PhD Position (100%) Agentic Adherence Promotion Interventions in Pediatric Digital Biomarker Studies

We offer a fully funded PhD Position (100%, 4 years) at the School of Medicine and Institute of Technology Management, University of St. Gallen (HSG) on Agentic Interventions for the Promotion of Adherence to Digital Biomarker Studies in Children and Adolescents.
The PhD is in Management and will be pursued in the Behavioral Science Track at HSG.
Project Context
Digital biomarker studies with children and adolescents, incl. family members, increasingly rely on smartphones, wearables, and brief in-the-moment self-reports to capture real-world signals such as activity, sleep, stress, or symptoms. However, many studies struggle with sustained participation and data completeness, especially when study protocols extend over weeks or months and when families must coordinate devices, appointments, and daily routines.
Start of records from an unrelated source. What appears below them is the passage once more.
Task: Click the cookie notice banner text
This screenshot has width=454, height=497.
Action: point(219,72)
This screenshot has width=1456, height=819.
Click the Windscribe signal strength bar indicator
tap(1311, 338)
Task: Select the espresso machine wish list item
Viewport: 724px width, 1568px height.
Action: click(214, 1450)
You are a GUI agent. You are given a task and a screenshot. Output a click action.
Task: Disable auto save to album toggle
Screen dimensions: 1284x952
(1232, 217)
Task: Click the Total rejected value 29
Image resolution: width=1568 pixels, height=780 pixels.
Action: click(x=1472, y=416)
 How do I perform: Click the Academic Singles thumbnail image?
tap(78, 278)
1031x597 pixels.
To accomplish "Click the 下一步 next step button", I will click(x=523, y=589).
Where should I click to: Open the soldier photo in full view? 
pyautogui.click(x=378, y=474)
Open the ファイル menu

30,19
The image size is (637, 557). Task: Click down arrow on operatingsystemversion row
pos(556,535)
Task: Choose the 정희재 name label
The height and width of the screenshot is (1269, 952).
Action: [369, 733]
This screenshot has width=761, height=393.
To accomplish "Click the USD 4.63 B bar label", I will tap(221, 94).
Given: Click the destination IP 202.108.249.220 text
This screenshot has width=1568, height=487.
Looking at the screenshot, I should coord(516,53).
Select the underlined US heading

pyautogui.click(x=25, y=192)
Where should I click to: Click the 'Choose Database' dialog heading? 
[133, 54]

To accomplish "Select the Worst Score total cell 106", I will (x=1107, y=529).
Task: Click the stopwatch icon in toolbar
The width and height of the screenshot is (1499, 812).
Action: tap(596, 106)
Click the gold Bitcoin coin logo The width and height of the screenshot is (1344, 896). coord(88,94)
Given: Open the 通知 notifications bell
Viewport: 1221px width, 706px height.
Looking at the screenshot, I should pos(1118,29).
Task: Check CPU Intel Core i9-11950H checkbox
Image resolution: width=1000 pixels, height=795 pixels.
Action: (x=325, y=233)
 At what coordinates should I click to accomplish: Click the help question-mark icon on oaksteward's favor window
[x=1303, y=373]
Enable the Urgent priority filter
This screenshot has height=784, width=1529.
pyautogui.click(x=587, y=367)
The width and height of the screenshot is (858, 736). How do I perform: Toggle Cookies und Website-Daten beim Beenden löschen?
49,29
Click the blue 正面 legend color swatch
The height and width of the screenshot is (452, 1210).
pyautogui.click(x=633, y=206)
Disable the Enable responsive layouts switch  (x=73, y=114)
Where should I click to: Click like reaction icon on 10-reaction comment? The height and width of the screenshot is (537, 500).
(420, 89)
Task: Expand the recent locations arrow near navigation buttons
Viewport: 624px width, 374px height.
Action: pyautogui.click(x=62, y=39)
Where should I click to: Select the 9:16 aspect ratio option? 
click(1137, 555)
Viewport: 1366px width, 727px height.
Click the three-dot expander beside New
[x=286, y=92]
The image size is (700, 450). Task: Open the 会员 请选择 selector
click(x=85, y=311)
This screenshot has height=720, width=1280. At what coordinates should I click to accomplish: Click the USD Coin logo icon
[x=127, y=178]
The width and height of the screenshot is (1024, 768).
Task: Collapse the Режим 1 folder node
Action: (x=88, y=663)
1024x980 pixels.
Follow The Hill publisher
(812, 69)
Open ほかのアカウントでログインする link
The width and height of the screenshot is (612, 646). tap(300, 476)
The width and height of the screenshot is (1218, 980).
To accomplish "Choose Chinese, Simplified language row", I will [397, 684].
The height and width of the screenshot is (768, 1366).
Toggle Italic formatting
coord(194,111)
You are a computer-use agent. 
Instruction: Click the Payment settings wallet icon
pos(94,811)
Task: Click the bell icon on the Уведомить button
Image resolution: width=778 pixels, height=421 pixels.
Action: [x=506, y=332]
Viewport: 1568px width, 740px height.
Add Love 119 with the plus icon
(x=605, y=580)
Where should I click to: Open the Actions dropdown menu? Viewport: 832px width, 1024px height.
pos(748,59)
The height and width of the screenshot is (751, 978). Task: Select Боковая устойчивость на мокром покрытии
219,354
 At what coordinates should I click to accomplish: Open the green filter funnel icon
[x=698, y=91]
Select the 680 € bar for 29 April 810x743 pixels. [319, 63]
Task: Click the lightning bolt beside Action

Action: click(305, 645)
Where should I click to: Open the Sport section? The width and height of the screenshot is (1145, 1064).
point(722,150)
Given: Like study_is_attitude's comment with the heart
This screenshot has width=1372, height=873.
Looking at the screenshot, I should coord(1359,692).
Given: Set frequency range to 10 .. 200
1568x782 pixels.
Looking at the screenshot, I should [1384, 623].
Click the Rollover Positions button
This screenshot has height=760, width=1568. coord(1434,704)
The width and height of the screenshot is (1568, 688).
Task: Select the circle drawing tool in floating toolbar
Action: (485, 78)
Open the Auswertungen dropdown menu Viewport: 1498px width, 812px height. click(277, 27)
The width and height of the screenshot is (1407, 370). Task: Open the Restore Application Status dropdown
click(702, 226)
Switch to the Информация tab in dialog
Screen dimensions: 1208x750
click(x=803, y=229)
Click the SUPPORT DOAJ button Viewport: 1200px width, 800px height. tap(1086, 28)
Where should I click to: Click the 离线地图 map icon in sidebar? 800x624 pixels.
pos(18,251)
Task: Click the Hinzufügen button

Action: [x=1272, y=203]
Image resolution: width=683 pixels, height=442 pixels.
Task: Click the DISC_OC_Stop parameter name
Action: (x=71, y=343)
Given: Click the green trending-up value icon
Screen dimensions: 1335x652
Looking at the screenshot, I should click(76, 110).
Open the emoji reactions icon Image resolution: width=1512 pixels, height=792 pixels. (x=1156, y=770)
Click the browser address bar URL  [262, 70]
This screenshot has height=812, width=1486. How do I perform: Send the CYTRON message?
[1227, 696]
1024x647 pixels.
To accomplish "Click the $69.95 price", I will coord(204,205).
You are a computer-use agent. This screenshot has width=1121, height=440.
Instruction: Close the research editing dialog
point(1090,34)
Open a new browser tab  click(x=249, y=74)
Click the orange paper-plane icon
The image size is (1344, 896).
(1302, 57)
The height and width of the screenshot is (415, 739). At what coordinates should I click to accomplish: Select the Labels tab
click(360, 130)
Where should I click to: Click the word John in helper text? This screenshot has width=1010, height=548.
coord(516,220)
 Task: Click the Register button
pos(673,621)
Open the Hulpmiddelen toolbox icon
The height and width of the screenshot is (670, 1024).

This PhD project explores how agentic interventions (for example LLM-based, adaptive, context-aware conversational agent/chatbot-delivered messages) can ethically and effectively promote adherence while minimizing burden and strengthening trust with minors and their caregivers.
One Core Use Case: SNF Project KIND
A central applied setting for this PhD will be the accepted SNF project KIND (Kinder und Neuropathie bei Diabetes), which investigates the link between type 1 diabetes management and nerve vitality in children and adolescents. The project combines clinical measures (for example neurophysiology and ultrasound) with free-living digital monitoring (wearable-based physical activity, sleep, heart rate variability, plus CGM-derived metrics) over repeated periods and follow-ups.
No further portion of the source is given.